While many members of the news media slavishly applaud everything Ms. Pelosi does, a huge swath of voters find her conduct deeply hypocritical.

These voters see her routinely violate political norms and heap vicious abuse on her political foes, all the while touting her religious and moral virtues.

Perceptions of hypocrisy

They see her protect herself with a phalanx of armed federal guards, while comparing federal officers who go into Portland to protect the people there to Nazi “stormtroopers.”

Earlier this year, they saw her delay aid for small businesses that are dying because of government-ordered lockdowns, while proudly displaying her $20,000 freezers and the boutique ice cream inside them.

This week, she chided her political enemies for failing to wear a mask outdoors, while (when she thought no one was watching) she did not wear one indoors, where transmission of COVID-19 is more likely.

After the video appeared, there was a way Ms. Pelosi could have responded with decency and integrity. She could have said she was sorry and pledged to help small businesses reopen safely. If it is safe for her to dispense with a mask, perhaps it is safe for others.

Instead, Ms.
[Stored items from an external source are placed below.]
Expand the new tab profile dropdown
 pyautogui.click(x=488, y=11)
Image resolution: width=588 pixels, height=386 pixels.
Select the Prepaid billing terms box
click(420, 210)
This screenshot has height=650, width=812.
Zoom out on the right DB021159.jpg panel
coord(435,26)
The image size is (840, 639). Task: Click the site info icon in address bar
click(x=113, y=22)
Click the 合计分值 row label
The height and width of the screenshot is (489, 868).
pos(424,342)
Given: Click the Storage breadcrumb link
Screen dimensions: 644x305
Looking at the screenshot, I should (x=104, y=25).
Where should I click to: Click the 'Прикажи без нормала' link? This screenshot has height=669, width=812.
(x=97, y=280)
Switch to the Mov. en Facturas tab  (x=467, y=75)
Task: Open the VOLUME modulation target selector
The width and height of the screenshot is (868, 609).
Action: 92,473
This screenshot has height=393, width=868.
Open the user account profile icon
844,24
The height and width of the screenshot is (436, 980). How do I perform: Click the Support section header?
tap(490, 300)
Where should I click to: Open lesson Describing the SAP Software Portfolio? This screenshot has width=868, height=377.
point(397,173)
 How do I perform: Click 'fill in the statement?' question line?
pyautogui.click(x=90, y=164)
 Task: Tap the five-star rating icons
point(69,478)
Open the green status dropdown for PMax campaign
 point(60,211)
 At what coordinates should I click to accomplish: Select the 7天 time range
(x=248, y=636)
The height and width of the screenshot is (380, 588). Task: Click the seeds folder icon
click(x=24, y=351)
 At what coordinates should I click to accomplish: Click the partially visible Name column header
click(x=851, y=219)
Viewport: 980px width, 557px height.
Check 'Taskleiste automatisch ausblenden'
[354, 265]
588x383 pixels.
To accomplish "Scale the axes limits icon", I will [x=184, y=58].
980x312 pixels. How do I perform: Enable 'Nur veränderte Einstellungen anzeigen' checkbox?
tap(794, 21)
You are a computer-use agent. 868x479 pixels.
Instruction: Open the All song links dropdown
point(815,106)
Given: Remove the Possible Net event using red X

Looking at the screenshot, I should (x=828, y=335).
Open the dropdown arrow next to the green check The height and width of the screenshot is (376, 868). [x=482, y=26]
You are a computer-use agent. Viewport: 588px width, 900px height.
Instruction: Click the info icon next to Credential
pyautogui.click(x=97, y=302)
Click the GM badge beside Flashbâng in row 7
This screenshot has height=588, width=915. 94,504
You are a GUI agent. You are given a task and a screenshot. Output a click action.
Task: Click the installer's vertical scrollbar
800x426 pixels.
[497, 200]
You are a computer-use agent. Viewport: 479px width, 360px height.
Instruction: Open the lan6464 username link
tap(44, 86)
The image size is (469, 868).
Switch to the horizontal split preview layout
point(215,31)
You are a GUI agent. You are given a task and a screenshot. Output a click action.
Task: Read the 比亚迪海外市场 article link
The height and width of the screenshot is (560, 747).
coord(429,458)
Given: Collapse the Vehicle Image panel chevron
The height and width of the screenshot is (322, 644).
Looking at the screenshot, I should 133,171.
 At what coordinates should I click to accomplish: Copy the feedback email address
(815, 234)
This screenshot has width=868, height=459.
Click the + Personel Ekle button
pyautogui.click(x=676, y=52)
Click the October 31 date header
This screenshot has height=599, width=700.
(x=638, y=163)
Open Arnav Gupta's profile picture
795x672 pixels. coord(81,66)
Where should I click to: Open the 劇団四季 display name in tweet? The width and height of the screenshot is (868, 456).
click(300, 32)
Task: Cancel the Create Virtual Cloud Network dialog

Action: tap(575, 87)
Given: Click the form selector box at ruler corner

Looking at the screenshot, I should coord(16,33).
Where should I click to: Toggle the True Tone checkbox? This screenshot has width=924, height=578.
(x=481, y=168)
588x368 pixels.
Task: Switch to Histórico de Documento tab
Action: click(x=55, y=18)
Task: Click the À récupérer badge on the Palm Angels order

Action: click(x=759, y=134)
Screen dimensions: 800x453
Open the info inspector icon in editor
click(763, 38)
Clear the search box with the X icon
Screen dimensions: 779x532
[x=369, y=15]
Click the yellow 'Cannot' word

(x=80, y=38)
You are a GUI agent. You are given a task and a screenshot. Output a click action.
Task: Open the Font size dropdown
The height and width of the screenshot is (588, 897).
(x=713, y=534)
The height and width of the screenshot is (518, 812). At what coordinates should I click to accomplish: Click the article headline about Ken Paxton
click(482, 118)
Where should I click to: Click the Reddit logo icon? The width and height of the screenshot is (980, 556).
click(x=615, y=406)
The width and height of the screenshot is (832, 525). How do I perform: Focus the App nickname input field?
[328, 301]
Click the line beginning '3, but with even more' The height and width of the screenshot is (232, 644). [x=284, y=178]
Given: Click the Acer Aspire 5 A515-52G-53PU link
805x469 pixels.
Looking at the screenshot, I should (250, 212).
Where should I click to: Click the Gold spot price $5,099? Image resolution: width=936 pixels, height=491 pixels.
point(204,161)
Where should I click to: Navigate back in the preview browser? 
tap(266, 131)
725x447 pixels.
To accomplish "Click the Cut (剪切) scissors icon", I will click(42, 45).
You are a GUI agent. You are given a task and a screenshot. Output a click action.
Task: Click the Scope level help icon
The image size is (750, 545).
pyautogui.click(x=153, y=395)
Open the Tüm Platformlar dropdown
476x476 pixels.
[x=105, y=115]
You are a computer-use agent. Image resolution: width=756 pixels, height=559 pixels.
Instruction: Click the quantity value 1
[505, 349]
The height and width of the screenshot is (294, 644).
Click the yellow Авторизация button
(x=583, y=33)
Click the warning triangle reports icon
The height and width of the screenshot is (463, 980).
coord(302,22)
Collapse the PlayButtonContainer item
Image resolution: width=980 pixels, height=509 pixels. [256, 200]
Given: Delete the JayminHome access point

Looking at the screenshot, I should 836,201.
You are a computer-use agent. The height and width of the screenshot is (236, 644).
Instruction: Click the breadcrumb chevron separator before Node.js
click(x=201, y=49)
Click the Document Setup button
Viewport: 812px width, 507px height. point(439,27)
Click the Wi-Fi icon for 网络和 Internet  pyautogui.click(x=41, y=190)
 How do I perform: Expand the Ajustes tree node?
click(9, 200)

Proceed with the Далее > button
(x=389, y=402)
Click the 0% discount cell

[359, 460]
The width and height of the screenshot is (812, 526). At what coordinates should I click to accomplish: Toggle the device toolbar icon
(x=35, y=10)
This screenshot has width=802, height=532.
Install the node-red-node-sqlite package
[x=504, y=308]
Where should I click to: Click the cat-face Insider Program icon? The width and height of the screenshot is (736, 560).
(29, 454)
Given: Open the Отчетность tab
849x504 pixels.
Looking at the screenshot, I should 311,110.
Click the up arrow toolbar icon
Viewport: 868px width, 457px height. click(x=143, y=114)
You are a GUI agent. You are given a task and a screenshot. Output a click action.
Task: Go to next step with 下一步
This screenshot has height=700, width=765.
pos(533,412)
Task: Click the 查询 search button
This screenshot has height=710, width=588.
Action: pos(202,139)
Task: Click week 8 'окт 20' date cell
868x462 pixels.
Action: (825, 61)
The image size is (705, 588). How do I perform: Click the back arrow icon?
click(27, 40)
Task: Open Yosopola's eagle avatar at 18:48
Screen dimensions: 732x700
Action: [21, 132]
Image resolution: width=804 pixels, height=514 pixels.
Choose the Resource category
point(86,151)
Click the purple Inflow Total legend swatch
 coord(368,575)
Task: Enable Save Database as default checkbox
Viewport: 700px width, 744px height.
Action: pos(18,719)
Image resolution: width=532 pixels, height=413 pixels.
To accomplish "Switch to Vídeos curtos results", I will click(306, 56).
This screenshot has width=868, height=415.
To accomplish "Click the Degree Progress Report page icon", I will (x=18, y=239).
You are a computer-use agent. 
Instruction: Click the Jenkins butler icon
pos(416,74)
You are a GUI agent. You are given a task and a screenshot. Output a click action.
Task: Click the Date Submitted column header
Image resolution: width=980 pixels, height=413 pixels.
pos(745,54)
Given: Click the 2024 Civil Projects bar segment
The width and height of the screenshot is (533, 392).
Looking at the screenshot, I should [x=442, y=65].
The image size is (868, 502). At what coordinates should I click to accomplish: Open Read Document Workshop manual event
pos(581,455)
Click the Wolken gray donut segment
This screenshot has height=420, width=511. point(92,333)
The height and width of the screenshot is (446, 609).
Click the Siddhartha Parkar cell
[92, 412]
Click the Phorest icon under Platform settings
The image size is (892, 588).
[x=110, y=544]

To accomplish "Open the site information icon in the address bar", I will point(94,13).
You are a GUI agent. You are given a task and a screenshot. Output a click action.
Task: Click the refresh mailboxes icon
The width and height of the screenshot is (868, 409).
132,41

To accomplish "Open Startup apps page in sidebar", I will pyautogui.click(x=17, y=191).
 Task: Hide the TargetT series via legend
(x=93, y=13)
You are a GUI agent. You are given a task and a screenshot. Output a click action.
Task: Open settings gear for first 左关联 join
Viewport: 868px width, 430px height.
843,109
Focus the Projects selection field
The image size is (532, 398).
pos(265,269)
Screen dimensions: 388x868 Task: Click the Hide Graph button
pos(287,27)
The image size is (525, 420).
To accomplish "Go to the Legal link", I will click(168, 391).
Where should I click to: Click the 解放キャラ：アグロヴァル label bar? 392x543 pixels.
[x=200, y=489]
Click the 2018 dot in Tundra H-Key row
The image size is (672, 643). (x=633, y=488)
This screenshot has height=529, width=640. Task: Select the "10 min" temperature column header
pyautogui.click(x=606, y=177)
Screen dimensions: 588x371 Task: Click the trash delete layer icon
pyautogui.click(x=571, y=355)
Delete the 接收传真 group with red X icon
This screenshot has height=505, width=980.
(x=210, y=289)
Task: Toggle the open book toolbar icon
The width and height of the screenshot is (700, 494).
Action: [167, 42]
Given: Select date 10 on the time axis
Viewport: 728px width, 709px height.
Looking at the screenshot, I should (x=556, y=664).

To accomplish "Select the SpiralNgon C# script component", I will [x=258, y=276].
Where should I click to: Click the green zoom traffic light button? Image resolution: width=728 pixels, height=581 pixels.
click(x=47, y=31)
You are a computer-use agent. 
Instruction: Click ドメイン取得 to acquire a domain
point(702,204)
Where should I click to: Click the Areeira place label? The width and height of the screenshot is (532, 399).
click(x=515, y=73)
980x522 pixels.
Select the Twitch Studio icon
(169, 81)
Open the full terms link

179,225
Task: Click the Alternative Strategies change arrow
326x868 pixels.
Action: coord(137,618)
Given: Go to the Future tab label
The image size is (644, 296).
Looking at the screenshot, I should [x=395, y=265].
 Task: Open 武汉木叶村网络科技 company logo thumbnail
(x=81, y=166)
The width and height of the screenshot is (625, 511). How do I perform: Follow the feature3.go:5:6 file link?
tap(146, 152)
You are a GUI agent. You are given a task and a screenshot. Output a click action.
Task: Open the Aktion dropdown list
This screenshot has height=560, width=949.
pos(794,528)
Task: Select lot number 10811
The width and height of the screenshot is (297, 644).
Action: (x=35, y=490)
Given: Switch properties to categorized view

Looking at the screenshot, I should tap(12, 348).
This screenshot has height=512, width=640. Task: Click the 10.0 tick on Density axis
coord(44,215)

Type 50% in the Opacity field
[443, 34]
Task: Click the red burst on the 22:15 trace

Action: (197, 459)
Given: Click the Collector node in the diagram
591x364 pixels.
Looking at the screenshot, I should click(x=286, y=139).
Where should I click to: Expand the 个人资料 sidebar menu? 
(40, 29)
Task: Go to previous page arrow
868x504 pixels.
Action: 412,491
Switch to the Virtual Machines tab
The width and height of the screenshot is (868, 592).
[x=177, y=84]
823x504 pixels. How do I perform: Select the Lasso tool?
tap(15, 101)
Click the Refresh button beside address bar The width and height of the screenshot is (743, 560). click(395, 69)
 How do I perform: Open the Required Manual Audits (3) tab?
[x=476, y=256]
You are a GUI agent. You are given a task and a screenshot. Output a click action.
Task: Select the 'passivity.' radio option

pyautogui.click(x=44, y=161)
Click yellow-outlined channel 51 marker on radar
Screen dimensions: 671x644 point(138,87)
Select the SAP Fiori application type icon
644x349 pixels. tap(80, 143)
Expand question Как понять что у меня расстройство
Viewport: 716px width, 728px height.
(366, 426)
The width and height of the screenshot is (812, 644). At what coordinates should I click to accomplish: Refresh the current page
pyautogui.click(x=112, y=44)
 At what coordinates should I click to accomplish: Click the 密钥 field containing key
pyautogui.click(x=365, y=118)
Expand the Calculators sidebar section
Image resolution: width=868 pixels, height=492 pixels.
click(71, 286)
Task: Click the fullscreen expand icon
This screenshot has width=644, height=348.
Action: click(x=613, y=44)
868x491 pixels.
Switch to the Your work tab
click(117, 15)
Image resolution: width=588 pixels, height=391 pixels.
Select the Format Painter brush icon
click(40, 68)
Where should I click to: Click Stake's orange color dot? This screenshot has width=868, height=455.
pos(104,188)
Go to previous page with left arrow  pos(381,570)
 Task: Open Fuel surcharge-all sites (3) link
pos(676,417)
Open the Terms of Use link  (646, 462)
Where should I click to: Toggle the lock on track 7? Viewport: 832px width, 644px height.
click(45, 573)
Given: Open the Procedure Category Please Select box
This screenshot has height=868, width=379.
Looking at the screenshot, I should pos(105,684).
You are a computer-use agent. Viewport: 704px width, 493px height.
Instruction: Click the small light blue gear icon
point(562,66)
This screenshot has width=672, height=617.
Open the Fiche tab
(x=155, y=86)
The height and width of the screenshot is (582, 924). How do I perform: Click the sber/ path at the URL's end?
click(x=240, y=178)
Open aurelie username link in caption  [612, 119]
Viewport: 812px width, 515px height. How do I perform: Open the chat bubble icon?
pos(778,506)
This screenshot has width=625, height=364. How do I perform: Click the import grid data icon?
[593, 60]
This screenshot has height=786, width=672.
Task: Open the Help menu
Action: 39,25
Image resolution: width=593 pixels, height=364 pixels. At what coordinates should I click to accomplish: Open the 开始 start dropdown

Pelosi haughtily refused to accept responsibility for anything but “trusting the word” of a beautician who permitted her to be serviced inside. Ms. Pelosi, indeed, insisted the salon owner “owes” her an “apology” and that she was “set up.” The owner, who said she received death threats after the powerful speaker’s accusation, denied the charge.

‘Beaten down’ by politicians

“It was a slap in the face that she went in, you know, that she feels that she can just go and get her stuff done while no one else can go in, and I can’t work,” Erica Kious, the owner, told Fox News.

Countless small business owners are paying the price for safety dictates by establishment politicians.

“We have been shut down for so long, not just me, but most of the small businesses and I just can’t — it’s a feeling — a feeling of being deflated, helpless and honestly beaten down,” Ms. Kious said.

“I have been fighting for six months for a business that took me 12 years to build to reopen,” she said. “I am a single mom, I have two small children, and I have no income.”

She added: “The fact that they did this, and she came in, it’s like a slap in the face.”

That is the voice of many in middle America.

AOC and Trump

Altogether it was a tough week for Ms. Pelosi. On Tuesday, her endorsed candidate, U.S. Rep. Joseph Kennedy, lost his run for the U.S. Senate, the first time the once powerful Kennedy family has ever experienced such a humbling defeat in Massachusetts.

It is notable that former bartender Alexandria Ocasio-Cortez endorsed Mr. Kennedy’s opponent. Though U.S. Rep. Ocasio-Cortez and President Trump appear to detest each other, they are both tapping into a similar, potentially explosive populist sentiment — the growing anger over elites in Washington who serve themselves and their special interests, not the people.

Many Americans have concluded that, in the world of the elites, harsh treatment and inflexible regulations are only for the little people.

That is why a visit to a beauty salon may not be such a minor matter.